Sarah Morris's ADNOC Acquired through the John F. O'Brien Fund
Object of the Week
May 28, 2020
Since the mid-1990s, the British-born artist Sarah Morris has been creating abstract paintings, prints, and films to investigate what she describes as urban, social, and bureaucratic typologies. Her pieces, featuring bright color fields and graphic line work, often tell the stories of different global cities—from Los Angeles, to Washington DC, to Rio, to Beijing, to Abu Dhabi. Morris has gained critical acclaim, having received a Joan Mitchell Foundation grant in 2001 and a fellowship at the American Academy in Berlin in 1999.
By inspecting the architectural details of any given city and the psychology of its people, Morris is able to draw upon the dynamic urban landscapes derived from each city’s unique vocabulary and palette. As an accomplished filmmaker, Morris views her films as working in tandem with her prints and paintings, describing them as “two sides of the same coin.” Her 2016 film, Abu Dhabi, was the first commissioned artwork for the Guggenheim Abu Dhabi’s permanent collection. The film reflects upon the city’s history, combining archival footage with film Morris shot during the United Arab Emirates (UAE) National Day celebrations, an event that marks the formal independence of the UAE from the UK in 1971.
That same year, the new government of the UAE founded the Abu Dhabi National Oil Company (ADNOC), the headquarters of which Morris depicts in the screen print ADNOC (2018).
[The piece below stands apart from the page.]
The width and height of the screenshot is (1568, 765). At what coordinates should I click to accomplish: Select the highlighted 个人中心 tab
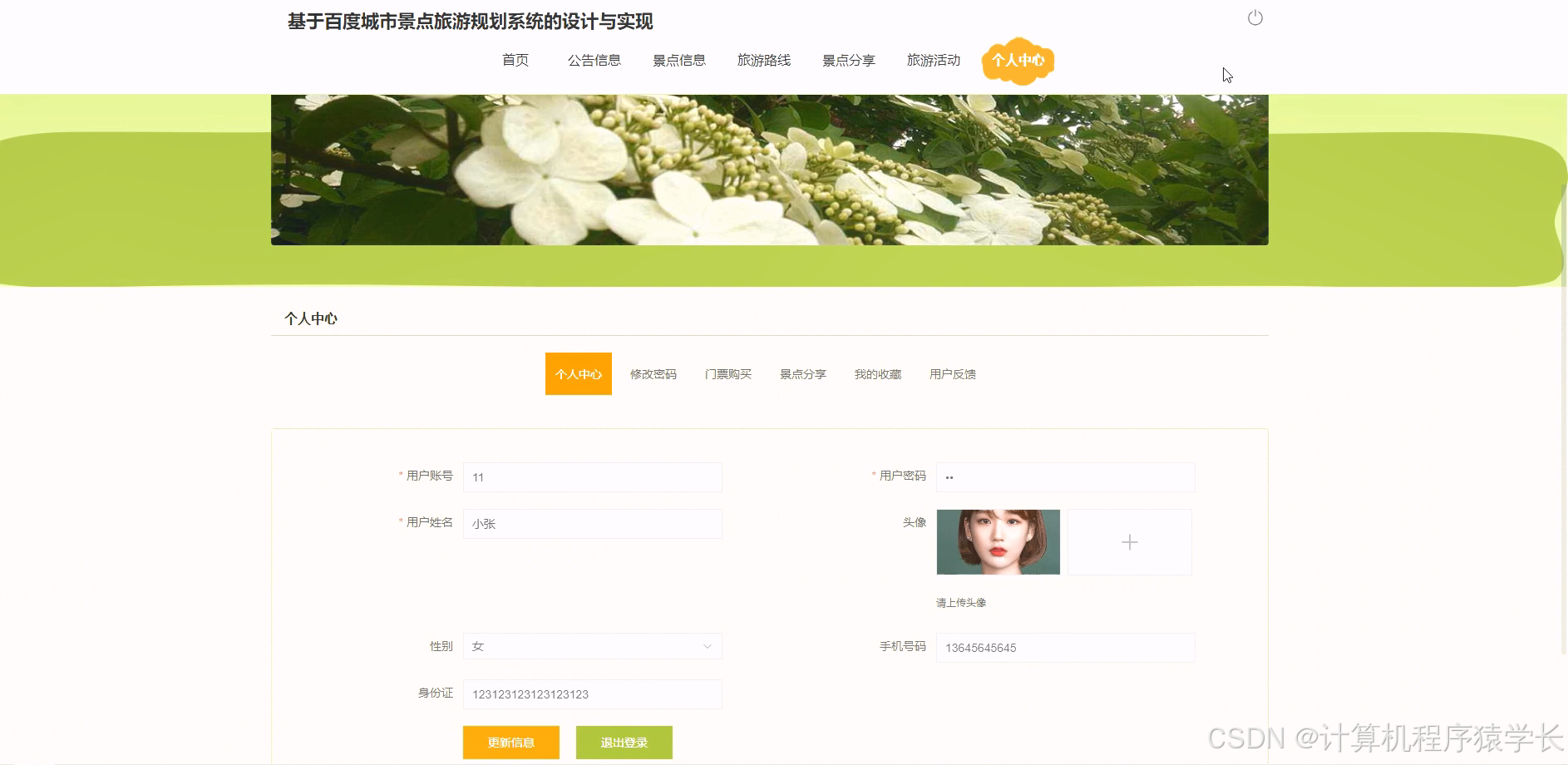point(578,373)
In 1958, the British had discovered oil near Abu Dhabi, which was at the time part of a British protectorate; the region was then dominated by British-financed petroleum companies. After the unification and independence of the UAE, the newly formed ADNOC absorbed much of the infrastructure built by British companies. Today, ADNOC produces three million barrels of oil per day and is the largest company in the UAE.
In ADNOC, Morris’s use of geometric forms and color works to map the historical and social landscape of Abu Dhabi through multiple perspectives, narrowing in on the urban realities emerging from the backdrop of rapid economic development and British influence. In presenting the tensions of abstracted and aestheticized space, Morris seems to simultaneously disorient and mesmerize, the same effect that cities themselves often create. Within a framework of global power and capital, Morris’s ADNOC presents a glossary to tackle the architectural, economic, and bureaucratic power dynamics of a modern city.
Morris’s work was recently acquired through a fund established by John F. O’Brien, a longtime Friend of British Art. Using this gift, the Center created a program in support of arts education that aims to increase Yale undergraduates’ appreciation of, and commitment to, the arts by involving them in the acquisition process.